The Slayer's Redemption
Page 18
There she was, all too ready to discuss it, and yet he was still embroiled in conversation with Sir Roger. Should she knock or wait?
In spite of her tenuous situation, hope such as she had never known before burned within her. Sir Christian’s dark looks had made it clear he knew who she was. Yet he hadn’t mocked her. Nor had he publicly exposed her. Perhaps all her worries had been for naught.
The door of the solar opened suddenly and Sir Roger stepped through it, stopping just short of plowing her down. “Ah!” he exclaimed. “I was just coming to fetch you ... Clarisse du Boise.”
At the purposeful mention of her name, she drew a quick breath while searching his face for condemnation. His expression struck her as taut. The smile that hovered perpetually at one comer of his mouth had fled, but he did not seem to hate her.
“Please,” she begged, laying a hand on his sleeve as he held the door for her, “I never wanted to deceive you. Please understand that I had a very good reason.”
“Go in,” he said, ignoring her plea, though his tone mellowed. He ran what she took to be a pitying gaze over her.

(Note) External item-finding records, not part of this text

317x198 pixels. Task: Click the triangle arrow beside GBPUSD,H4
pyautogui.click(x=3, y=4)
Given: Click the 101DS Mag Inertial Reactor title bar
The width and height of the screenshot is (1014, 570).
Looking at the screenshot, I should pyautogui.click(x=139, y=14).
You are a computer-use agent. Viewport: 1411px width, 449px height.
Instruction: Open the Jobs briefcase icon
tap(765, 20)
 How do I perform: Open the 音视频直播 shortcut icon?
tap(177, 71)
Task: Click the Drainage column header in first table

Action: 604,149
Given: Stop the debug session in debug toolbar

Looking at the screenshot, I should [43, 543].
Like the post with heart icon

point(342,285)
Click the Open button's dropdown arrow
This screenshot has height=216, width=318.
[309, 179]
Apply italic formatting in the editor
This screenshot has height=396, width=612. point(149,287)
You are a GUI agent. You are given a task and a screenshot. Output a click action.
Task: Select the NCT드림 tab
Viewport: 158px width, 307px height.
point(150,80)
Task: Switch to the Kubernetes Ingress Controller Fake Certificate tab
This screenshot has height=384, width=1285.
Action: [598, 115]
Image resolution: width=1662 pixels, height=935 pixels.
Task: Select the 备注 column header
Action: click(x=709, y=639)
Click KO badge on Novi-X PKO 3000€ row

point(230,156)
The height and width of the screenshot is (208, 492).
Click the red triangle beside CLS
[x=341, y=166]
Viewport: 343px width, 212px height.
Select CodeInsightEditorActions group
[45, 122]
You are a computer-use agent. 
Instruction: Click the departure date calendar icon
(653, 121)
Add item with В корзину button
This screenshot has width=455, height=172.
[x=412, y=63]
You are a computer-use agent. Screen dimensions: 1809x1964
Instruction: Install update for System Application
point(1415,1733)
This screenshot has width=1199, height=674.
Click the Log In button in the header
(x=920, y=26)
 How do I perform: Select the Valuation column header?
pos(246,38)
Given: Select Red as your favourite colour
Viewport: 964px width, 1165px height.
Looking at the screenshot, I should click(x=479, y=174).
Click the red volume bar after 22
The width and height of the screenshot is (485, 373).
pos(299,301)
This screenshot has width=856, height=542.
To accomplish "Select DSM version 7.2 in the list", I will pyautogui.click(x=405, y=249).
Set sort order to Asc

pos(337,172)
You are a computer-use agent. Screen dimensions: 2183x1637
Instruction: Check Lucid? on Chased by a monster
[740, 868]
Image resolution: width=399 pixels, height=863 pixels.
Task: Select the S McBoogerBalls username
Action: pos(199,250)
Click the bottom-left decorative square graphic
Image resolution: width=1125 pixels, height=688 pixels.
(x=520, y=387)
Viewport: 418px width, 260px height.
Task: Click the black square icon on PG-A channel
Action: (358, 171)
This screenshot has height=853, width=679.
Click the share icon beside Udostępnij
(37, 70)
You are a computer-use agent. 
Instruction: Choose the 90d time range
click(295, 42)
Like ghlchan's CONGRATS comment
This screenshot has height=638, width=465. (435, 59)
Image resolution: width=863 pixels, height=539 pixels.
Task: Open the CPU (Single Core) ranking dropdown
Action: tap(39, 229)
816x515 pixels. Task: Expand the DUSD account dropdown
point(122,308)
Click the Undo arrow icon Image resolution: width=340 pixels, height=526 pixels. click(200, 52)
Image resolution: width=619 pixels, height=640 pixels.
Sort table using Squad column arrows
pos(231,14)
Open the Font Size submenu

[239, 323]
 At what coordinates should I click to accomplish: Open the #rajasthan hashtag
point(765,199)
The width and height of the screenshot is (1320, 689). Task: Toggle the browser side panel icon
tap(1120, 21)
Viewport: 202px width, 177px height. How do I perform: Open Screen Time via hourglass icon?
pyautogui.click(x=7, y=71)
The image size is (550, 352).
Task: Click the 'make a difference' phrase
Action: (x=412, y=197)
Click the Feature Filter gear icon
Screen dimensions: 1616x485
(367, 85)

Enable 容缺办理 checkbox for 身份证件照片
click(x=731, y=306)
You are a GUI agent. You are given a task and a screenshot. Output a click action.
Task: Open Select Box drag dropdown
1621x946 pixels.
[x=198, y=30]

Wondering at the reason for his look, Clarisse inched through the portal, her hopes fluttering like a fledgling fresh out of the nest. Her gaze fastened on the Slayer, whom she found seated at his writing table. With the torch behind him and only a single tallow lamp on the opposite side of the room, shadows pooled in the hollows of his face, concealing his expression.
She looked pleadingly back at the knight, but he shut the door between them, leaving her and Christian de la Croix alone together.
Rain tapped against the closed shutters. The room seemed full of menacing gloom, not the least of which was the Slayer himself, dressed in the black tunic he had worn to dinner.
“Simon sleeps?” His low inquiry broke the taut silence.
The menacing edge to his voice made her stomach cramp. “Aye, with Nell watching over him,” she replied.
He propped his elbows on the writing desk. As he leaned forward, the glow of the tallow lamp kissed his cheekbones, illuminating the scar on his cheek. “You owe me an explanation,” he demanded very softly.
To give herself courage, she thought of how he’d come by that scar. “My lord, I will tell you the truth,” she promised him. “I only beg that you ask yourself what you would have done in my stead.”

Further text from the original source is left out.